Voor professor grondwettelijk recht Hendrik Vuye is het een “mineur incident”, was de unanieme afkeuring voldoende, en is niet de rechter maar de wetgever in fout. Vuye: “Als de wetgever wetten aanneemt met zó een ruim toepassingsgebied, mag je niet verbaasd zijn dat het eens tot een veroordeling komt.” Ook deze bewering is misleidend. Welke kritiek is er mogelijk wanneer de strafrechter het door de wetgever bepaalde toepassingsgebied naar eigen goeddunken inkort? Dan zit je in wat socioloog Mark Elchardus in de krant De Morgen “de juristocratie” noemt, de “ontspoorde rechtspraak” en rechters die hun interpretatievrijheid misbruiken om hun ideologische voorkeuren door te drukken. “Wanneer grijpt de politiek in om de ongebreidelde macht van de politieke rechter aan banden te leggen?” fulmineerde Hoeyberghs’ advocaat, de bekende strafpleiter Hans Rieder, in een persbericht na de veroordeling van zijn cliënt.
Zowel Vuye als Elchardus en Rieder gaan voorbij aan de essentie van een vonnis: het is de toepassing van de wet, en de wet is de beslissing van de politieke meerderheid, politieker kan niet. Wanneer die rechter de wil van de wetgever niet eerbiedigt wordt zijn uitspraak door het Hof van Cassatie verbroken en moet een andere rechter er opnieuw en volgens wat de politiek besliste uitspraak over doen.
Door de effectieve bestraffing van een bewezen misdrijf gaat de zaak Hoeyberghs niet enkel over de individuele feitelijkheid van de voorliggende zaak maar gaat het ook over de wijze waarop “het systeem” werkt zodat ook daarover een debat kan worden gevoerd. Ruimer gesteld is het de vraag in welke toestand wij terecht komen wanneer wij van de feiten die door de wet strafbaar worden gesteld een “mineur incident” maken dat enkel “laakbaar” mag zijn, dat wegens de effectieve bestraffing “uit het strafrecht” moet gehaald worden, en waarbij de rechters die de wil van de wetgever ook effectief toepassen als behorende tot de kaste van de “jurstocratie” worden weggezet?
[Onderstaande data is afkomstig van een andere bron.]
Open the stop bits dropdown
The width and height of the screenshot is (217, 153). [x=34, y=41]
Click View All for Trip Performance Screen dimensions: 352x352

Tot wat leidt dit strafrechtelijk beleid dat door de vorige justitieminister Koen Geens werd ingezet door de poging om de strafrechter te ontlopen, de straf afkoopbaar te maken en wat niet meer moet bestraft worden uit het wetboek te halen? En wat komt er voor in de plaats? Niemand kan ontkennen dat je met straffeloosheid een maatschappij niet recht kan houden. Niemand kan ook beweren dat het systeem zoals het in deze zaak werkt moet gewijzigd worden: de strafrechter heeft een uitspraak gedaan, daartegen is beroep en nadien ook cassatie mogelijk, kan het Europees Hof worden aangesproken, en als het publiek debat uitwijst dat de wet moet worden aangepast dan kan dat mits er een politieke meerderheid voor gevonden worden ook.
Er is dus geen enkele reden om wegens de waan van de dag en de daaruit voortkomende waan van enkele auteurs en wat aan te wijzigen.